◆ Consigne:
Répondez à ces questions à partir du texte sur le saké Dassai :
1. De quelle ville japonaise vient la bouteille dont parle le texte ?
2. Quelle maison élabore Dassai ?
3. Qui a adopté Dassai en premier ?

◆ Texte fourni:
#####
De Yamaguchi à Paris : Le saké qui a réécrit les cartes des vins
La France ne s’est pas réveillée un matin en rangeant du saké entre Puligny et Pauillac. Il a fallu un déclencheur. Bien avant que des chefs étoilés ne bâtissent des menus autour d’un alcool né du riz, une bouteille venue de Yamaguchi est arrivée discrètement et a commencé à changer le récit. Dassai.
Élaboré par Asahi Shuzo, Dassai affiche une intention aussi limpide que sa robe. Des arômes vifs portés sur le fruit, une texture soyeuse qui semble se fondre au milieu de bouche, une finale qui laisse de la lumière et de la longueur. Les connaisseurs japonais l’ont adopté les premiers, puis le reste du monde a suivi, de Paris à New York, de Hong Kong à Londres.
#####
◆ Matériel recueilli:
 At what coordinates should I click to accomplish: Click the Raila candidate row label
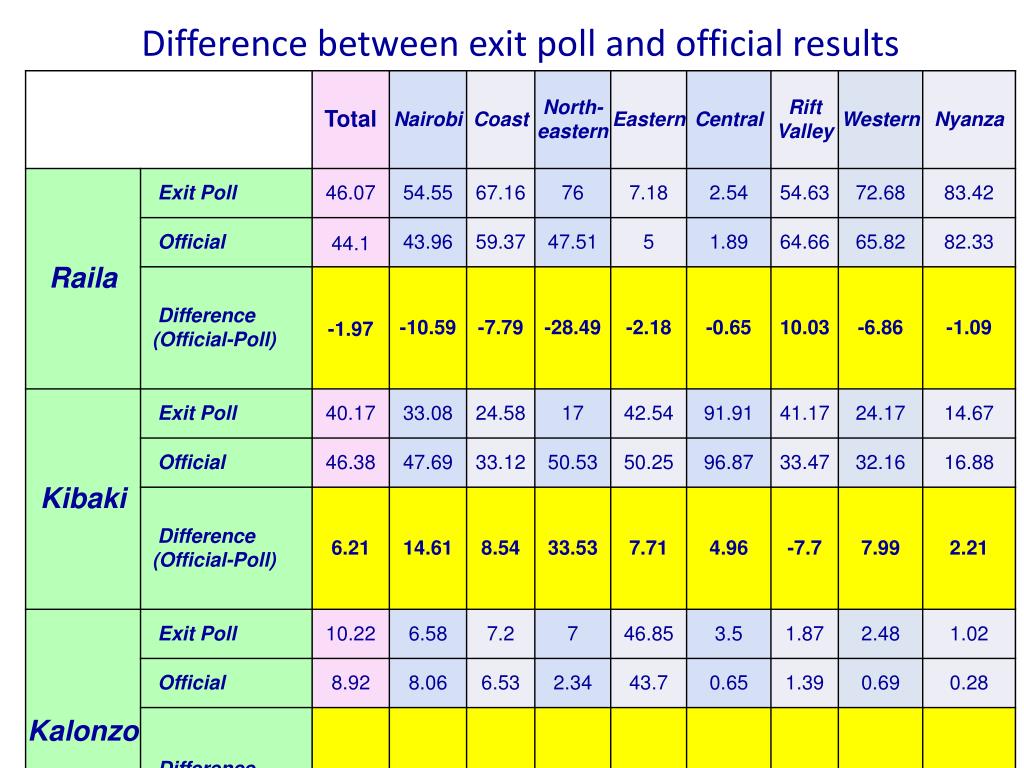point(84,278)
#####
◆ Exercice corrigé:
1. Elle vient de Yamaguchi.
2. C'est Asahi Shuzo qui l'élabore.
3. Les connaisseurs japonais l'ont adopté en premier.